GIVEN RECORDS:
***

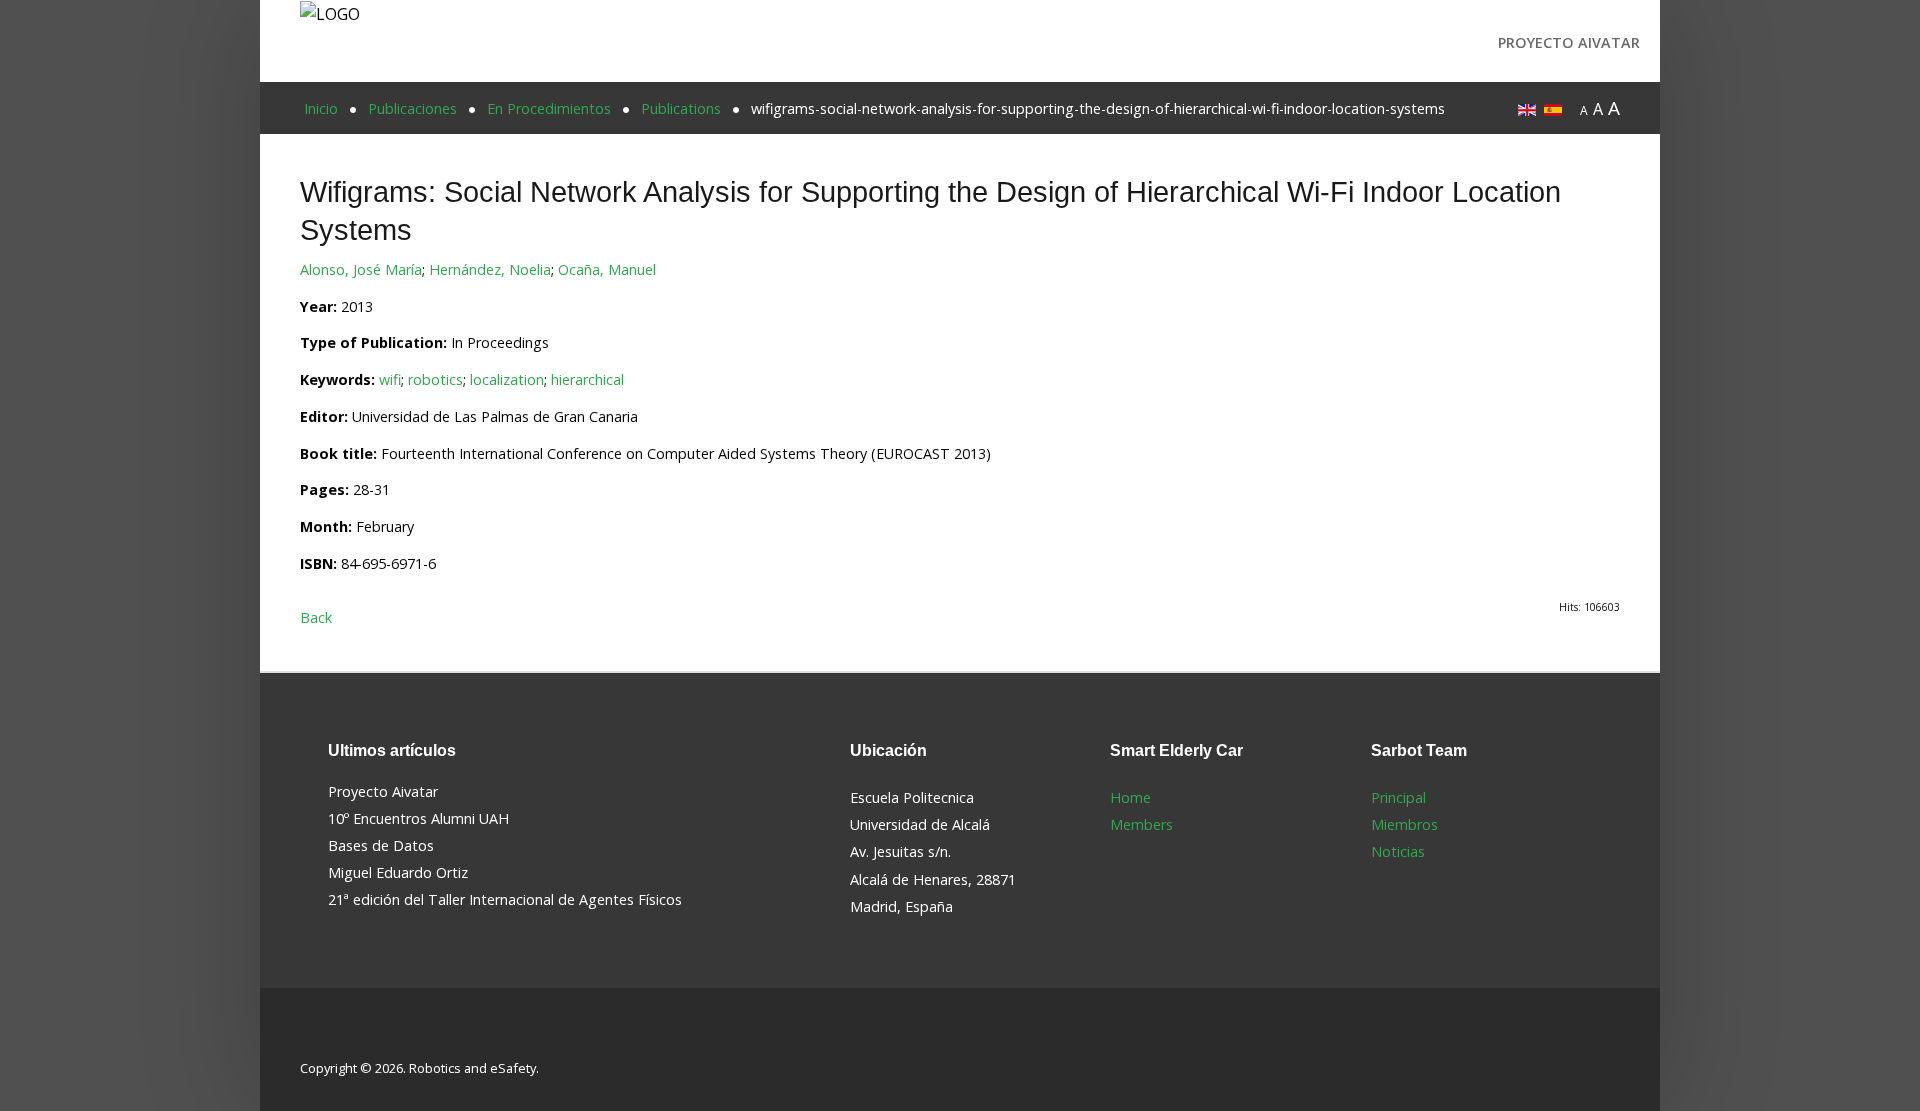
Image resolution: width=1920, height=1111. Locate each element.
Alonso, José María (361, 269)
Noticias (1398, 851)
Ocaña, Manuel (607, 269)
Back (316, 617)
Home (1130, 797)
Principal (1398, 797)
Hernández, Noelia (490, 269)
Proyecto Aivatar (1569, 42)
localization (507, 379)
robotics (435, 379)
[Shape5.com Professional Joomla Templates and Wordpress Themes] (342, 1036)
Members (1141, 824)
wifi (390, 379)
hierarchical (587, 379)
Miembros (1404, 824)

***

WHAT TO PRODUCE:
Output nothing but the line containing "localization (507, 379)" and each line after it in the entries above, exactly as written.

SOLUTION FOR THIS EXERCISE:
localization (507, 379)
robotics (435, 379)
[Shape5.com Professional Joomla Templates and Wordpress Themes] (342, 1036)
Members (1141, 824)
wifi (390, 379)
hierarchical (587, 379)
Miembros (1404, 824)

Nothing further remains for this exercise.